Down your Dairy Milk and prick up your ears. I’m going to ask you to eschew that sweet milky marvel made with a full’glass-and-a-half’. Don’t be so pessimistic, though, for the glass remains resolutely half-full. With the new breed of brilliantly burnished bars, even those fond of cheap chocolate tools can do a DIY job on their tastebuds and develop a desire for the deeply dark stuff.
So why turn to the dark side? Because it’s broadly beneficial is why – to wallet, waistline and wellbeing. On the face of it, high-cocoa bars can command a high price pertaining to their percentage, but you also consume it in far smaller amounts. Hence the svelter silhouette. Within said silhouette will be antioxidants aplenty; helping your heart and boosting your brainpower.

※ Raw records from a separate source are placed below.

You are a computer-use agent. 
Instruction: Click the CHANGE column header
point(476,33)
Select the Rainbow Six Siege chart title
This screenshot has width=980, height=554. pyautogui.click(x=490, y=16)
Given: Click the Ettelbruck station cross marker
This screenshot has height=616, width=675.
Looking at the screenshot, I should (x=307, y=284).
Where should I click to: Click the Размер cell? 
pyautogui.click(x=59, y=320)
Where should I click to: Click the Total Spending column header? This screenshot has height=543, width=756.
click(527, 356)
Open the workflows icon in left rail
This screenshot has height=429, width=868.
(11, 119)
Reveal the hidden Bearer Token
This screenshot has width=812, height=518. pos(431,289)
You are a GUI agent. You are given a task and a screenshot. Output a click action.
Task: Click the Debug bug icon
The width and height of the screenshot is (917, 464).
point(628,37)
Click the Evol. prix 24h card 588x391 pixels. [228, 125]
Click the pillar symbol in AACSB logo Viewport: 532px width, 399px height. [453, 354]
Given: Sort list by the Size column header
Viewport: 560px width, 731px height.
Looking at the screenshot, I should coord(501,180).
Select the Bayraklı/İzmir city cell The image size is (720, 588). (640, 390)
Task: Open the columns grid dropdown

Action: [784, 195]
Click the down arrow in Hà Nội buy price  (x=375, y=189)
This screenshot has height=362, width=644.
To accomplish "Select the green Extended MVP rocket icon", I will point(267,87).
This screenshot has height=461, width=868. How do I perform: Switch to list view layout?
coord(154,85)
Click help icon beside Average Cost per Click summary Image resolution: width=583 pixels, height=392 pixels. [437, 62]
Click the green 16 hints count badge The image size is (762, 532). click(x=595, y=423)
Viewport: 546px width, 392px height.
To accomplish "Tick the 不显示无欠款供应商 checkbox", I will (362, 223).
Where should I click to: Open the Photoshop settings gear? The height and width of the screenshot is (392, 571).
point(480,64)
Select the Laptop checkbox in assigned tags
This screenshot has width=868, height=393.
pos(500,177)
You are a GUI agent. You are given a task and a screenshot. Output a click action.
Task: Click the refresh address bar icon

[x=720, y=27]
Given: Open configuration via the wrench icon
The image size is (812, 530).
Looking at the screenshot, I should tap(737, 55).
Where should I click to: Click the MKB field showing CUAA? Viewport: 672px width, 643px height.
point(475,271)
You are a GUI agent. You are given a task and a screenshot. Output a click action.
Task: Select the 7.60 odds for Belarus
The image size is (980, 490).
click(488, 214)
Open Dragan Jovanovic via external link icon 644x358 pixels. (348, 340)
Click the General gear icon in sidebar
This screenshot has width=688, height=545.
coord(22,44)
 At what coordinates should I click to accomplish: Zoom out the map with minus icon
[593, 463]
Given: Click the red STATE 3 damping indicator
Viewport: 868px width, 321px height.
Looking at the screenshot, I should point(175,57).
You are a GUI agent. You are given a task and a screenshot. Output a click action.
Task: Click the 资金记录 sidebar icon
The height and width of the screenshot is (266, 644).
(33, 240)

If you really can’t bear to climb above the seventy-percent sector when it comes to chomping, high-cocoa chocolate might charm you in the kitchen. Please refrain from Peter Kaye-like’chilli jam?!’-style proclamations, and simply embrace the notion of integrating sweet and savoury. After all, when it comes to these bitter babies, the chocolate actually contributes more of the latter anyway.
Although largely billed as bars to bite into, all the specimens here work spectacularly in all sorts of stews, hotpots, moles and, indeed, anything that calls for a deep, rich flavour and perhaps a bit of smoke. Willie’s Black 100% Cacao, on the other hand, is bred especially for culinary use, the nine-strong range enabling you to choose one with characteristics to flatter the flavours in your food.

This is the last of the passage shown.